Anyway, your premise that the Cubs just need to go 43-30 from here just ain't so. We have to update our estimates of the division race of which the Cubs are a part. Early on, when the obviously unsustainable Pirates hot streak put them in the lead and the previously favored Cardinals were down and out, it made some sense to envision a scenario in which a record scarcely better than .500 would bring forth a team from the Central. Now, however, all of that has changed.
The Reds will enter the weekend on pace for 89 wins. The Brewers are on pace for 87. The two teams have six more games to play against one another this month, so only one can make major progress toward a 90-win pace in the next two weeks, and it's possible that neither will. Still, the Reds are a team reinvented and catapulted forward by the arrival of their star rookies. The Brewers have survived this long despite not having Brandon Woodruff in their rotation since mid-April. Woodruff will be back soon. Elly De La Cruz, Matt McLain, and Andrew Abbott aren't going anywhere.
If only one of these two clubs were on pace for 88 wins or so, it would be reasonable to argue that they're likely to face down the stretch. Certainly, while they now seem legit, the Reds aren't going to keep up the pace they've established since late May, when they took off from 21-29 to their current record by winning 29 of 41. Still, their overall record contains within it a 21-29 stretch, and that was done by a different team (none of the big rookies, and no Joey Votto, either, because he was hurt) than this one. If Cincinnati adds a starting pitcher at the trade deadline, watch out. They could win 93 or 94 games.

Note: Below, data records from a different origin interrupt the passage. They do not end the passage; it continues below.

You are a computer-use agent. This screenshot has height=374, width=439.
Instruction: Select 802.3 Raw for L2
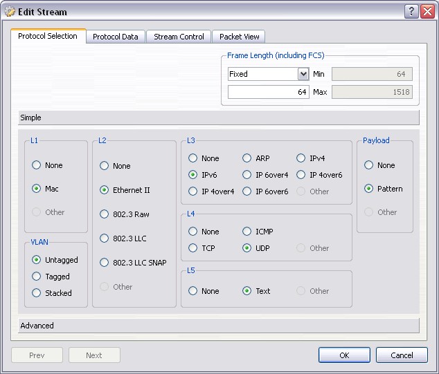pyautogui.click(x=105, y=214)
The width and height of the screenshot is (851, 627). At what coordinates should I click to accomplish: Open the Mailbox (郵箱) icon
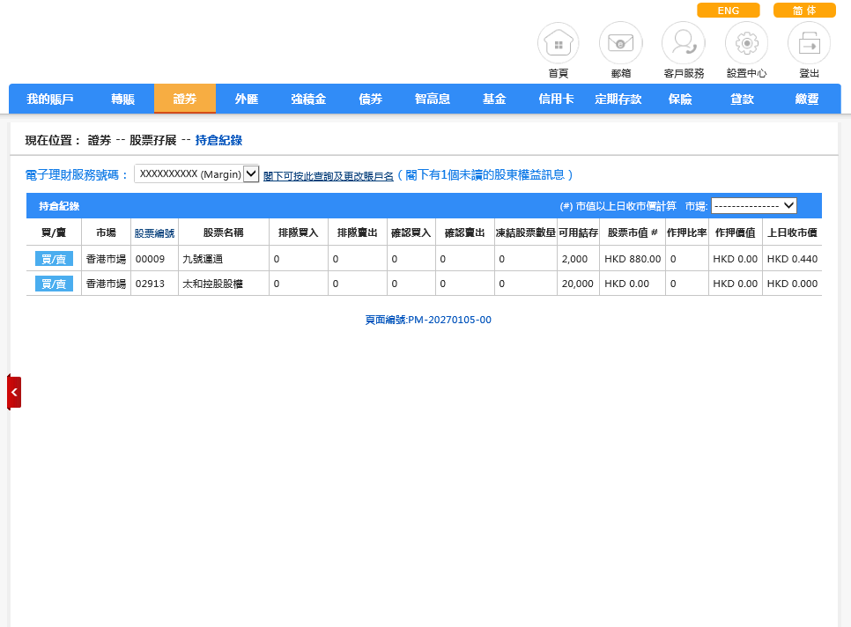coord(620,43)
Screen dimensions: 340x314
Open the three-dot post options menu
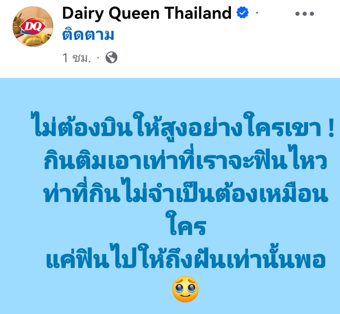tap(304, 14)
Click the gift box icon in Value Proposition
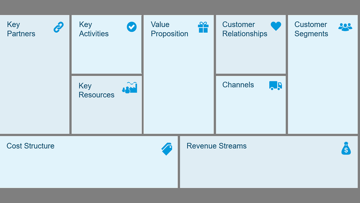Viewport: 360px width, 203px height. (203, 28)
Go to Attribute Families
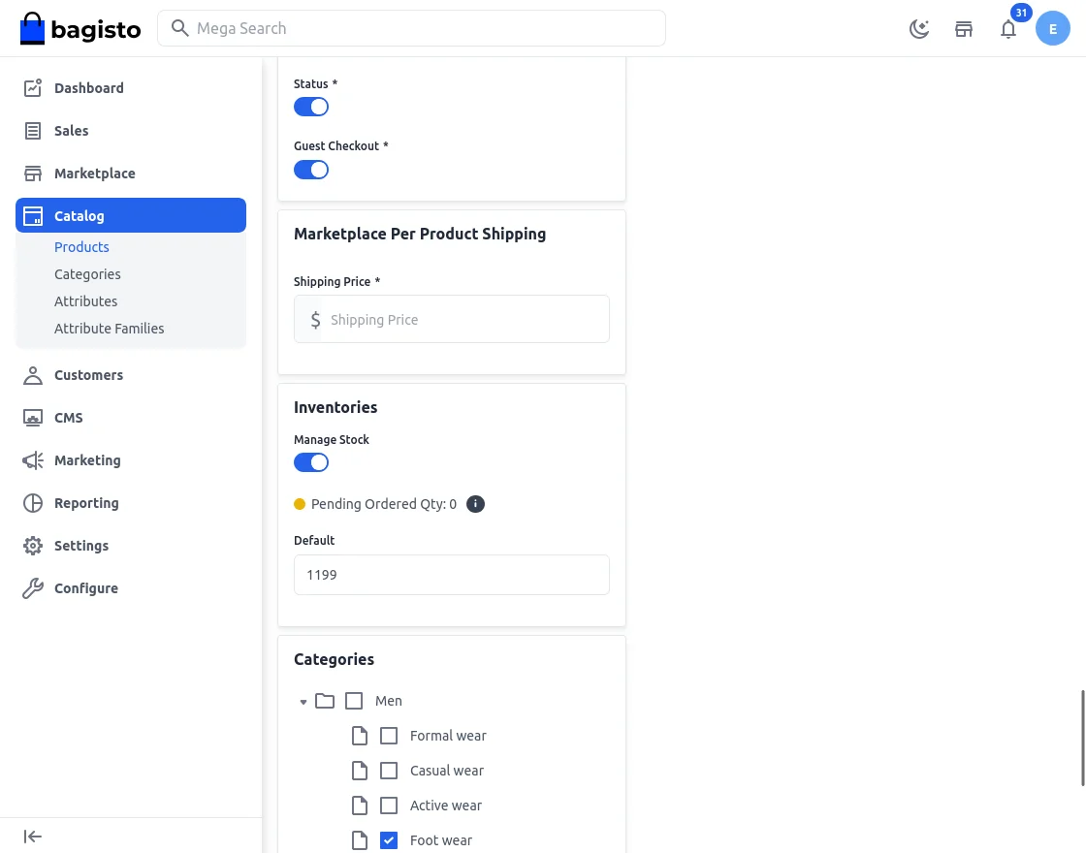1086x853 pixels. [x=109, y=329]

More importantly, though, even if they don't do that well, the Brewers could. After a long slump, Willy Adames busted out with a power binge just before the break. Christian Yelich was snubbed, but played the first half at an All-Star level. Their pitching staff is getting healthier, and their offense is due for regression, and the combination of those two things gives them a great chance to push toward 90 wins.
Again, one need not believer either of those teams is going to actually do as well as I describe there to understand why 85 wins probably won't win the division. The very existence of two of them makes it pretty likely that one of the two will have that kind of strong finish.

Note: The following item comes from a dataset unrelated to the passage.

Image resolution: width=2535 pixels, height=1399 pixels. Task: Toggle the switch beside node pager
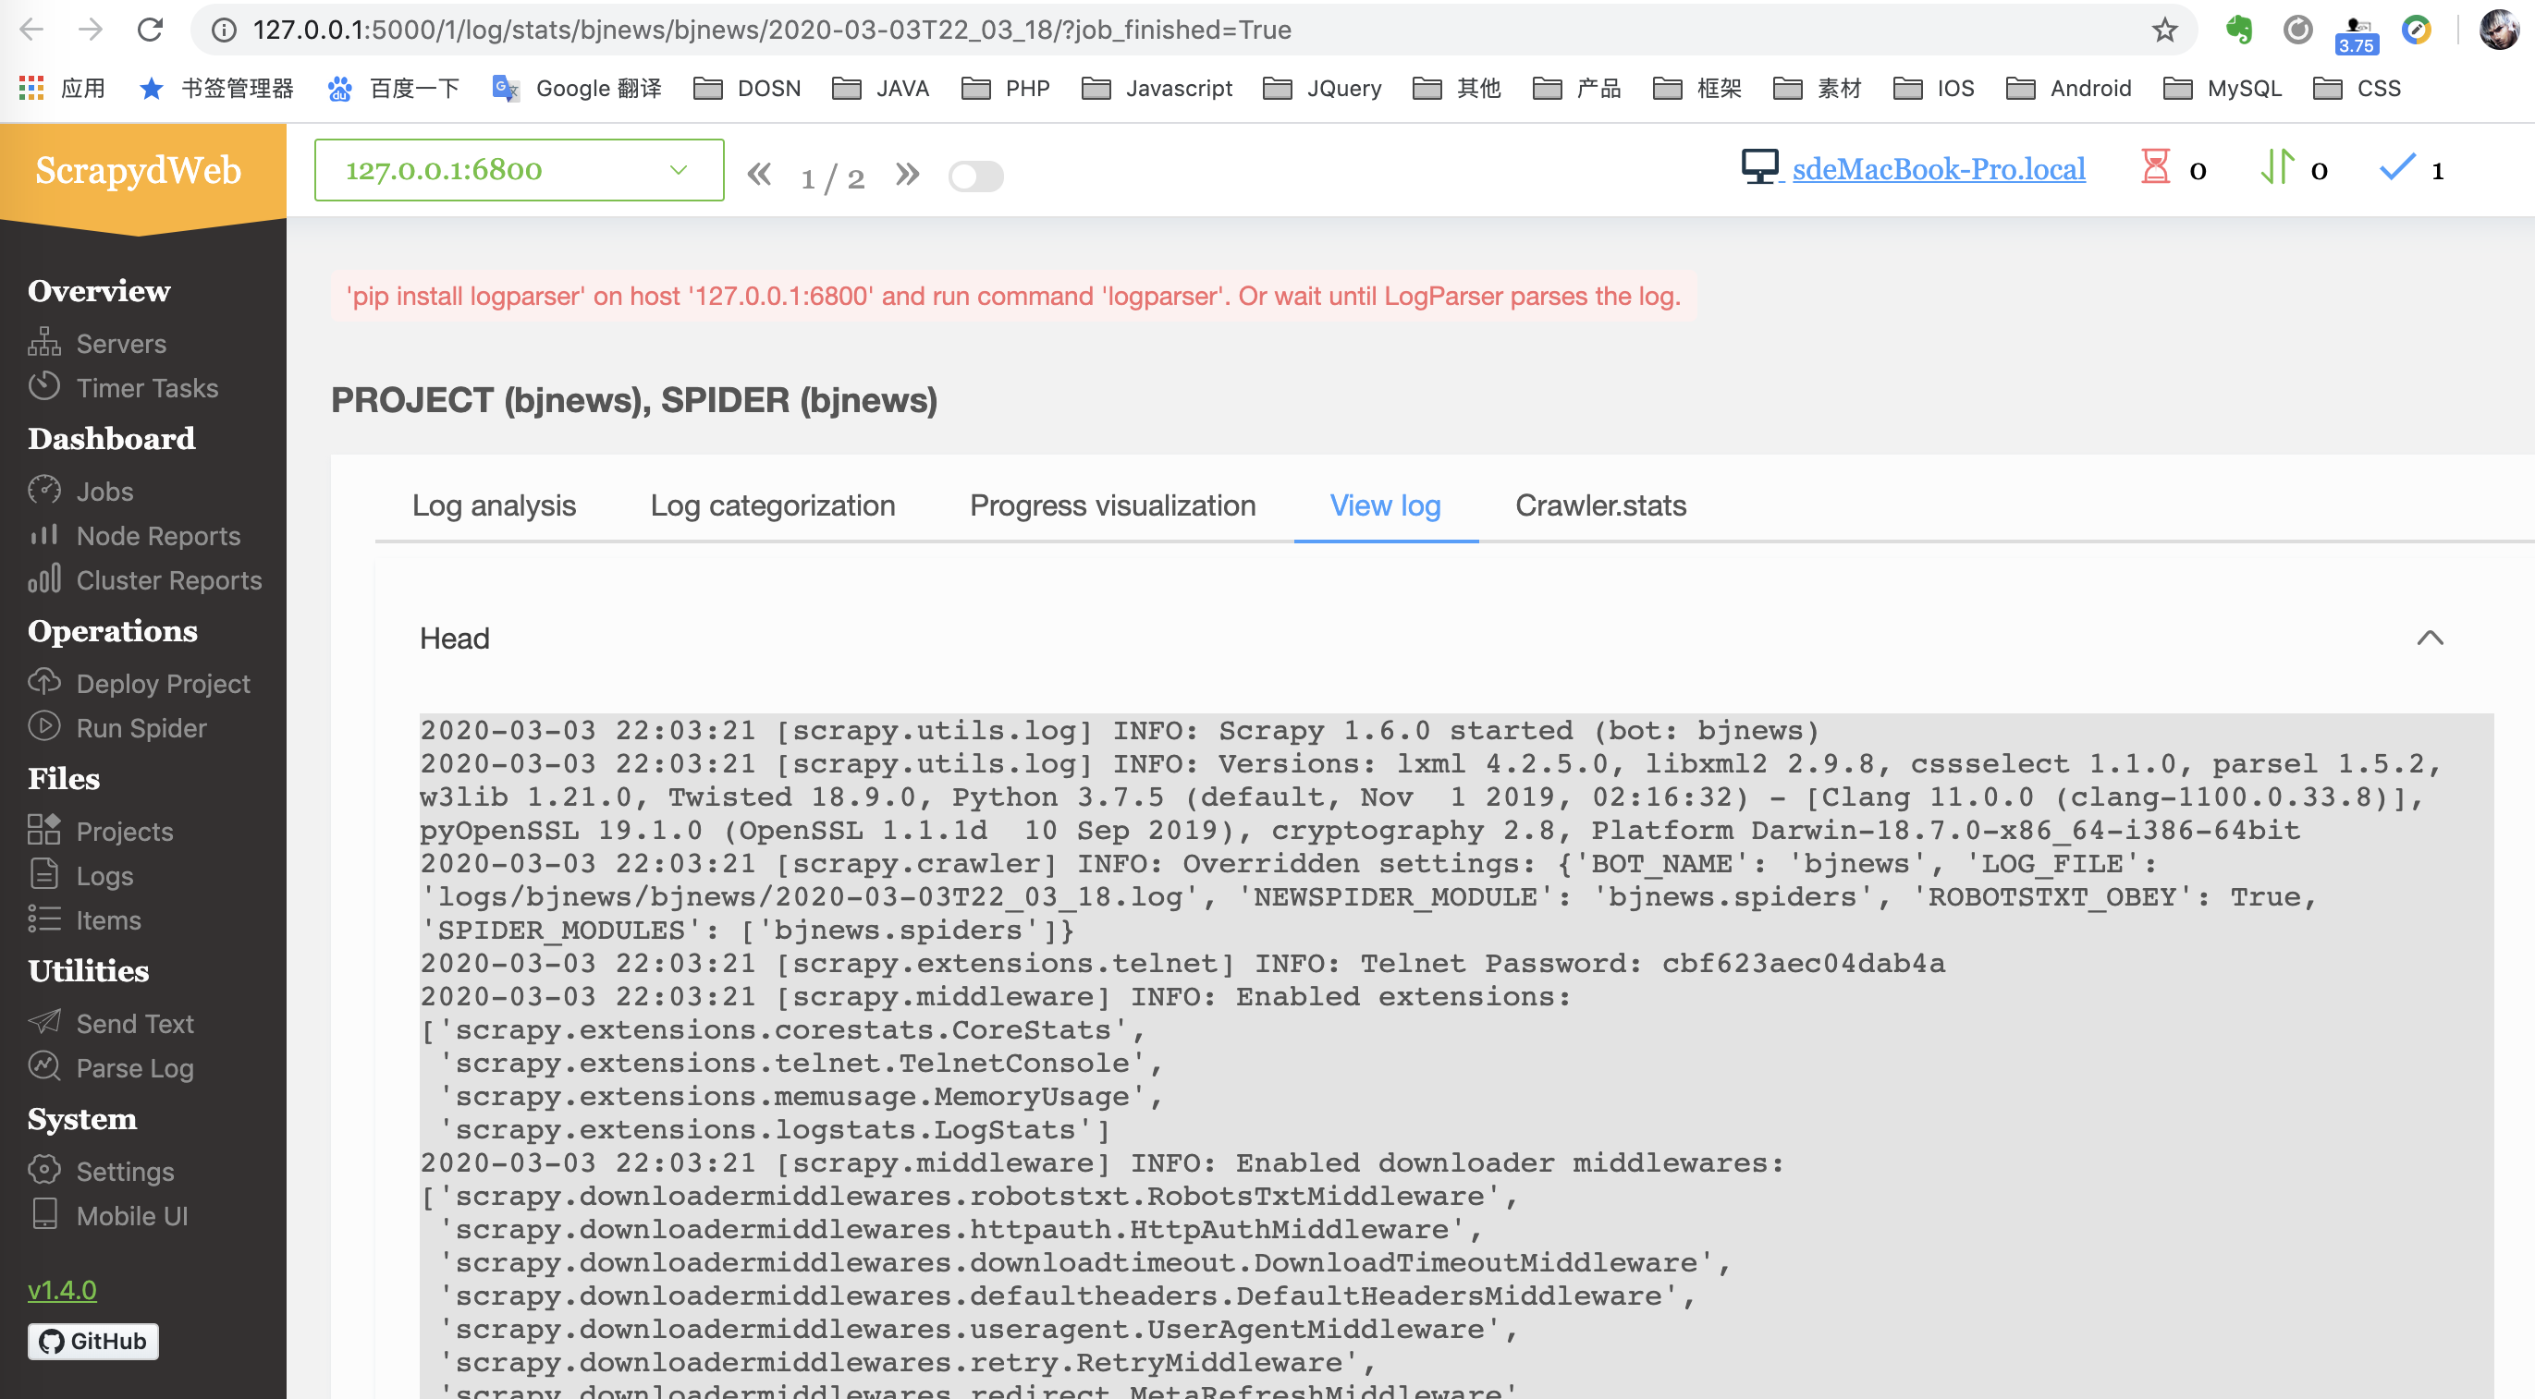(x=975, y=176)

The Cubs, then, can't do much of anything with a 43-30 finish. They have to do something I like to call "pulling an Elia"--to wit, getting [horsefeathering] hotter'n [horsefeathers]. To believe the Cubs have a serious chance in the division, you need to buy that they can finish (roughly) 48-25. That's a 108-win pace for nearly half a season.

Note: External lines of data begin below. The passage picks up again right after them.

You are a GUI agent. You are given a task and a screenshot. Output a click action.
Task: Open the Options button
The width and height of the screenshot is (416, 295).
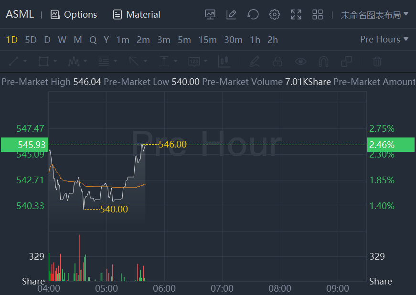click(74, 15)
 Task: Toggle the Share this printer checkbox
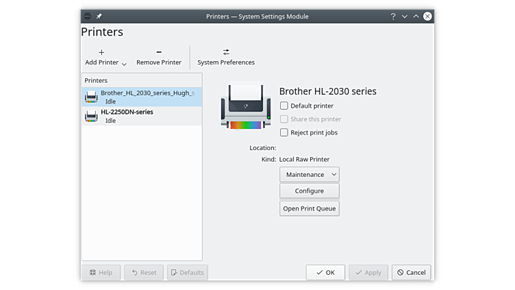click(x=284, y=119)
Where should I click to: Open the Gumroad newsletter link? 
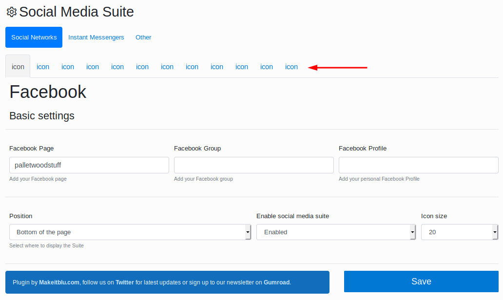[276, 282]
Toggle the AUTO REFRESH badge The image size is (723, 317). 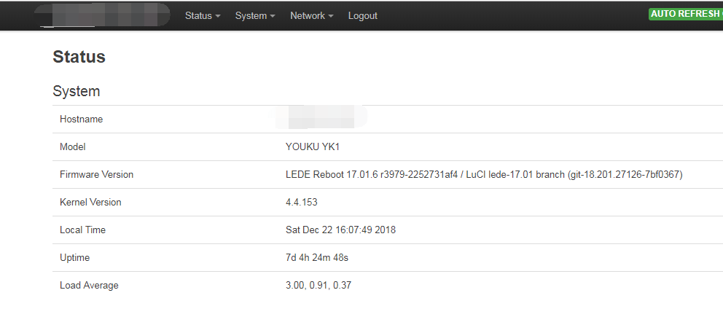pyautogui.click(x=684, y=14)
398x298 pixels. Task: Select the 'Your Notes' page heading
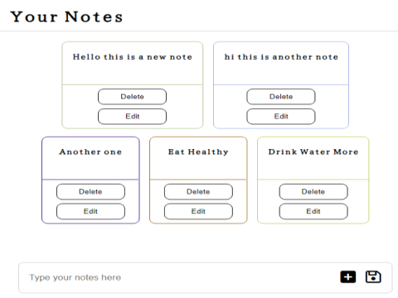coord(66,17)
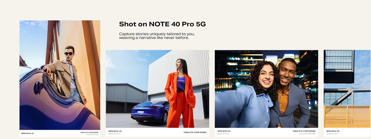Click NOTE 40 Pro label under orange suit photo
Viewport: 371px width, 139px height.
[114, 131]
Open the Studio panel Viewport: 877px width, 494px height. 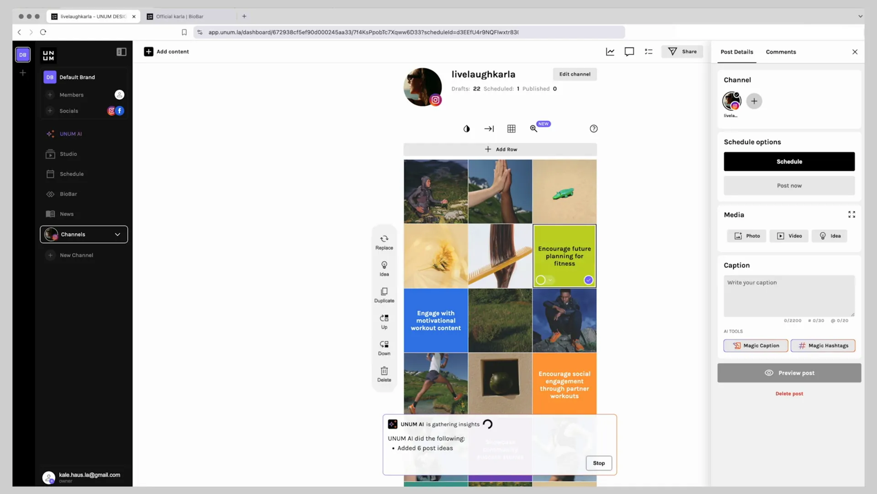point(68,153)
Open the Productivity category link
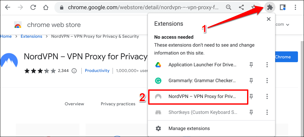 pos(97,71)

Maybe you do believe that. That's ok. Deep down, in parts of my baseball heart I try to guard and hide away, I believe it, too. I believe that the schedule is soft enough coming out of the All-Star break to allow this team to get hot and earn a key addition or two ahead of the trade deadline. I can easily imagine a more powerful second half from Ian Happ, Dansby Swanson, Cody Bellinger, and Seiya Suzuki, and a broadly better one from Nico Hoerner. I have already made my cases for bigger roles on the team for Daniel Palencia and Miguel Amaya, and I think we'll hear from Matt Mervis again before the year is out.
The Cubs massively underachieved in the first half, and even if you believe (as I do) that some of that underachievement is systemic and unlikely to simply evaporate without significant changes, the fact is that the talent core of this team is stronger than its record. It can get even better, and with a bit of good luck, a roster this good can get very hot for two months.
We just need to be clear that that's what needs to happen. From here, the team has a decent chance to climb out from under .500 and post a winning season, but that won't be nearly enough to get them into the postseason. If they want to do that, they need to pull an Elia, because one of their small-market rivals is going to remain competent and make it a fight from here.